Peur, tout d’abord, du déclassement. La suppression des notes serait perçue comme une nouvelle étape dans le délitement de notre système scolaire. Peur qu’elle soit, en fait, l’acceptation ou la validation, de la baisse supposée du « niveau » scolaire. Peur, pour certains, de n’avoir plus d’indicateur qui permette à certains parents de se rassurer quant au niveau de leurs enfants, ce dans un contexte de forte pression sociale, donc scolaire.
Manque de confiance, ensuite. Dans l’institution scolaire, et sa capacité à trouver d’autres méthodes d’évaluation, et à les appliquer efficacement. Manque de confiance, encore, dans les enfants et leur capacité, hors un système coercitif, à faire les efforts nécessaires et indispensables à l’acquisition de nouvelles compétences.
Comment, dès lors, dépasser ces craintes? Essayons alors d’éclaircir et de mettre en perspective les objectifs poursuivis par cette proposition : l’appel à la suppression des notes n’est pas un appel à la suppression de l’évaluation, bien au contraire.
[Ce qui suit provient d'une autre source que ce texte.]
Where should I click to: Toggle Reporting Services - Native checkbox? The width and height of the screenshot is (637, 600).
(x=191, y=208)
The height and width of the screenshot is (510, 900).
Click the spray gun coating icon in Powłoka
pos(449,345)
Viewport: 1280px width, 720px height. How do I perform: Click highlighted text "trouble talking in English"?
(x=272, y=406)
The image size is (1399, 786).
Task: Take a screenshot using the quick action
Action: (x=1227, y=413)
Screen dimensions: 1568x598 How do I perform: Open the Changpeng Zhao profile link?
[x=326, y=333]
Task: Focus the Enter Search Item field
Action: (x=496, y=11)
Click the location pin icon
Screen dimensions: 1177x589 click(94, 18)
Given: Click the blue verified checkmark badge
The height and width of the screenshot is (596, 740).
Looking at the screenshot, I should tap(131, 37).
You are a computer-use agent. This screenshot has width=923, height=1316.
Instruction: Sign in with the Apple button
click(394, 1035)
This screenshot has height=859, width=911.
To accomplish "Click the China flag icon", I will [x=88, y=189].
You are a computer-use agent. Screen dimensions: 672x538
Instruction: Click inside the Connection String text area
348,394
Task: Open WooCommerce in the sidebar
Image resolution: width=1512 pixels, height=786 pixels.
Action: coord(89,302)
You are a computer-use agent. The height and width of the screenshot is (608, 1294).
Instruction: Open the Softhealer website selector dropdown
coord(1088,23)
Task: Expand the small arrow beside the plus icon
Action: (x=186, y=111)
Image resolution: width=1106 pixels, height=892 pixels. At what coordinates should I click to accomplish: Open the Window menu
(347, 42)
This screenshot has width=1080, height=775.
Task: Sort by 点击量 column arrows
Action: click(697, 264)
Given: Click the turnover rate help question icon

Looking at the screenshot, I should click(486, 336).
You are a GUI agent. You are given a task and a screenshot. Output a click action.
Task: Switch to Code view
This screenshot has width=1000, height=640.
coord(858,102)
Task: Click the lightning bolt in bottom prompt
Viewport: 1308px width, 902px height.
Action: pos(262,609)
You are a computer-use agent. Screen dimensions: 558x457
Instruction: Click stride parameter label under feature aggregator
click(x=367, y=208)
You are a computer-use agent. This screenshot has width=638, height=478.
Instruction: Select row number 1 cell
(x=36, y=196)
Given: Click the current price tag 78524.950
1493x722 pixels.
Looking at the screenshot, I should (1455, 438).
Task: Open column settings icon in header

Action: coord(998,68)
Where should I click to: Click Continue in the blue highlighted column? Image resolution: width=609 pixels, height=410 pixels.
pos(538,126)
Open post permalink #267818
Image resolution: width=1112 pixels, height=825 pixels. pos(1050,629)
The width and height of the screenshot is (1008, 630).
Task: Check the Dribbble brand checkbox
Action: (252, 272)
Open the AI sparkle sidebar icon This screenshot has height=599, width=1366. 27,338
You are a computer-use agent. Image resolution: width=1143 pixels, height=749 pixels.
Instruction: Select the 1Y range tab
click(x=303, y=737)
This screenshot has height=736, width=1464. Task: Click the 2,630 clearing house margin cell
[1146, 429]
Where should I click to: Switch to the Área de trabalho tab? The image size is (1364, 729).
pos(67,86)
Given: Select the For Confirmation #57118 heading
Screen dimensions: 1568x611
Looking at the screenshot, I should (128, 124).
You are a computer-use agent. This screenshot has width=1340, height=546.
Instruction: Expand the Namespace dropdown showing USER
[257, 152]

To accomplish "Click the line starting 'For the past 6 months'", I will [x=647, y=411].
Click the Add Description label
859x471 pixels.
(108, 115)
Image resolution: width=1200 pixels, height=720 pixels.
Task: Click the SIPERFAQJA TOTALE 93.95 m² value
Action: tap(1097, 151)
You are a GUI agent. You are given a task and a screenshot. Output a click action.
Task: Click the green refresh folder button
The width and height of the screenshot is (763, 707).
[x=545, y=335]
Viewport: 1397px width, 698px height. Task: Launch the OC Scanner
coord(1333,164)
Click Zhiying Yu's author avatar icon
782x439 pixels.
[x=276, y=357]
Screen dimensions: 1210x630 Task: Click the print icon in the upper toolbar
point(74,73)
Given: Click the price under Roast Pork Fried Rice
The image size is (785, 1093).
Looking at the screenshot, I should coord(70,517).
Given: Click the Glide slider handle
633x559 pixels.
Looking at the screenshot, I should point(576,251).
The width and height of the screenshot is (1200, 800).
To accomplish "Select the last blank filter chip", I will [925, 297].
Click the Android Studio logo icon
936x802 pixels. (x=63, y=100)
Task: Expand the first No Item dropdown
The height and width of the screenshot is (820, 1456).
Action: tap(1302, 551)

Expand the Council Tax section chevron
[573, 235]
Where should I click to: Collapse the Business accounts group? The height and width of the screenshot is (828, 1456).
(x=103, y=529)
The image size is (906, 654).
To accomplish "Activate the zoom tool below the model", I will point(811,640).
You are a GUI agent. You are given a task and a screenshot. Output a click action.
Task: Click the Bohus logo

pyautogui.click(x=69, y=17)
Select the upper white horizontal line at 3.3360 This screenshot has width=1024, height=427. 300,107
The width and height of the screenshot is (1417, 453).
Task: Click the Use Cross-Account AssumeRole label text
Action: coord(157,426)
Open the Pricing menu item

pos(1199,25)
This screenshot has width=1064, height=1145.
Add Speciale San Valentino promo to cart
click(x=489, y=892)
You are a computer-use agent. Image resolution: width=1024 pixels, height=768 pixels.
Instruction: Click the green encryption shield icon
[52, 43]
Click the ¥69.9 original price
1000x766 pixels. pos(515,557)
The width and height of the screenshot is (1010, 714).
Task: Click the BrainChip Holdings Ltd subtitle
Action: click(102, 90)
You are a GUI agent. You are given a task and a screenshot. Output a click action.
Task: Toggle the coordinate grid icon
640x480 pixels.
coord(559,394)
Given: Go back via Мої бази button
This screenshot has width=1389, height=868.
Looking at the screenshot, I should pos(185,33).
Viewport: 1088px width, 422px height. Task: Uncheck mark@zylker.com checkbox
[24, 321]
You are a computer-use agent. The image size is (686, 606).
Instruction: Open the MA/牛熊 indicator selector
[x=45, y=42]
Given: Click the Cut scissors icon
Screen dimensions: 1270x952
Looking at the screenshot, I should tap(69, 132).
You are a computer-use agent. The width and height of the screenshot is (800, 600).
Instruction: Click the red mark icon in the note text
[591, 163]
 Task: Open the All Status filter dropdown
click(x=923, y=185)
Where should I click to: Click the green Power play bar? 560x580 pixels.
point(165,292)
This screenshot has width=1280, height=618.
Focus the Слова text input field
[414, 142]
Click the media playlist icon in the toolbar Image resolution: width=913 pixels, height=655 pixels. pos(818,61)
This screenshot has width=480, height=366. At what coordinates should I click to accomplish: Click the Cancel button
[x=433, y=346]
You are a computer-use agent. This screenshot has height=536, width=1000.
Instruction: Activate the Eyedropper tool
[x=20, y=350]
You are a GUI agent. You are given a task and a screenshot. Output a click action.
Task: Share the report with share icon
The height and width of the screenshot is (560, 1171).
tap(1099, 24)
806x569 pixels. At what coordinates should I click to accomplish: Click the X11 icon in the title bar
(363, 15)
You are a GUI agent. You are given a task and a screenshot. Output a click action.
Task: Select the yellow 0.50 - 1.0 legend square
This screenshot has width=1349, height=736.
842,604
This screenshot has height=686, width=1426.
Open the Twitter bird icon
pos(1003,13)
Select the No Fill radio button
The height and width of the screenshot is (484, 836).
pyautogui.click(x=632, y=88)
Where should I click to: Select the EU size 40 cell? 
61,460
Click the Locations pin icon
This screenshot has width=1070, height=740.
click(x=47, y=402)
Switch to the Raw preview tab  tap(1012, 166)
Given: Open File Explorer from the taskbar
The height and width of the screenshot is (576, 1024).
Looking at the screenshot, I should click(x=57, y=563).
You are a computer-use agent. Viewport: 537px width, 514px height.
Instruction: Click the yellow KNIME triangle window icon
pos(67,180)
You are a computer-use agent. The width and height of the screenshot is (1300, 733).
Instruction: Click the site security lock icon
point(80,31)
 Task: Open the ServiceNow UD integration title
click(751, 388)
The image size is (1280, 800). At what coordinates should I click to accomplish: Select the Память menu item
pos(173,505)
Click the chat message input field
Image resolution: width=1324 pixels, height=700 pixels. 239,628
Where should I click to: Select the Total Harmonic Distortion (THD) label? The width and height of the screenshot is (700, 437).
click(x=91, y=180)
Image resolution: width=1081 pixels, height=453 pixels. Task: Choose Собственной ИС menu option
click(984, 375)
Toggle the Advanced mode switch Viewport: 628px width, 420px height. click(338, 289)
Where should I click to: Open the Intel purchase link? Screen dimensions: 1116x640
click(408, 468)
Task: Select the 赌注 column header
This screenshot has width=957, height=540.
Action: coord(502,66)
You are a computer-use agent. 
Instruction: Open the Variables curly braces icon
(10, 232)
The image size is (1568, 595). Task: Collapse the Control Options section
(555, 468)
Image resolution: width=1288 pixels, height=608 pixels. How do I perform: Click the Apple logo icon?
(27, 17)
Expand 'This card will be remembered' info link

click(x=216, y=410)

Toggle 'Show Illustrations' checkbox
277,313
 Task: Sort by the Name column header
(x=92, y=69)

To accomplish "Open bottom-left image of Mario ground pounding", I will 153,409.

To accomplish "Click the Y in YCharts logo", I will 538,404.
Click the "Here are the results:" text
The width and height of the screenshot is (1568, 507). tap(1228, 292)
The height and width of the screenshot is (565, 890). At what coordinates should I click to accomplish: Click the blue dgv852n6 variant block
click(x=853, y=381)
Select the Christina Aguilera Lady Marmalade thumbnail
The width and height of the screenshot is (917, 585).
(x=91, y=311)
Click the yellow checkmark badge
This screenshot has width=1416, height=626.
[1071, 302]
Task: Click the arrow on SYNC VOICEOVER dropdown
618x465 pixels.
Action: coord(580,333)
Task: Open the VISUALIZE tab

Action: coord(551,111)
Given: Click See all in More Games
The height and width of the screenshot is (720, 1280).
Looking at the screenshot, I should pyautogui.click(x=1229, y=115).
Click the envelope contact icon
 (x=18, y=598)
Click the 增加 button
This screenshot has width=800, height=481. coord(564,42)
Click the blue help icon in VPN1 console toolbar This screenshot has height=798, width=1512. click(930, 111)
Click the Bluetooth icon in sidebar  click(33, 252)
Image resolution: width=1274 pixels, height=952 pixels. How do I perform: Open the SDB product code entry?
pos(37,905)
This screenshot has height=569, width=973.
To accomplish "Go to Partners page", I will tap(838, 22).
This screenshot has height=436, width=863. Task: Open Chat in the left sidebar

Utilisée à bon escient, c’est un indicateur essentiel tant pour les enfants que pour leur famille. En appelant à des méthodes d’évaluation plus fines et plus qualitatives que les notes, nous sommes convaincus que l’évaluation peut jouer un rôle plus important et positif dans la dynamique d’apprentissage.
Ainsi, la question posée est bien celle de l’efficacité de notre système éducatif. Les notes sont-elles les plus efficaces pour l’école élémentaire? À l’évidence non, et encore moins pour les élèves en difficulté, pour lesquels la répétition des mauvaises notes va progressivement saper toute confiance en soi, et créer un rapport très compliqué avec les apprentissages. 20% d’une classe d’âge sort aujourd’hui du système sans diplôme : un nombre important d’entre eux ont sans doute perdu espoir en leurs capacités de progression. Et que dire de la question de l’illettrisme, quand aujourd’hui 9 % des personnes âgées de 18 à 65 ans scolarisées en France sont des personnes qui ont appris, puis progressivement désappris les bases fondamentales de la lecture et de l’écriture ?
La France a beaucoup changé ces dernières années, nous sommes passés de cadres collectifs qui permettaient une certaine protection ou solidarité entre membres d’un même groupe, au profit d’un société plus individualisée, où chaque personne se trouve plus isolée face à ses difficultés. Nous sommes, dans ces parcours de vie, obligés de nous former tout au long de la vie, de changer de métier, de développer de nouvelles aptitudes. Tout ceci appelle à former chacun à la fois à une maîtrise des savoirs de base mais aussi à toutes les compétences qui lui permettront d’évoluer en tant qu’individu, à favoriser le lien social et la solidarité. Il faut urgemment construire un rapport positif de l’ensemble de la société avec le savoir pour faire face à cette nouvelle donne. Formé des individus suffisamment en compétences mais aussi en confiance pour devenir les acteurs de leur propre parcours est l’un des grand défis auquel notre pays est confronté.
Si nous voulons une société où l’ensemble des individus trouve sa place au terme d’un parcours scolaire apaisé, il est évident que le maintien d’un système scolaire où subsiste, dès le plus jeune âge, une logique de compétition freine cette nécessaire évolution.
La suppression de la note ne révolutionnera pas notre système éducatif, mais elle indiquera que nous avons collectivement pris conscience que notre système éducatif doit entrer dans une société dite de la connaissance. Pour ce faire, la question de l’individu, de son parcours et plus fondamentalement la question de l’humain, doit être au cœur de ce système.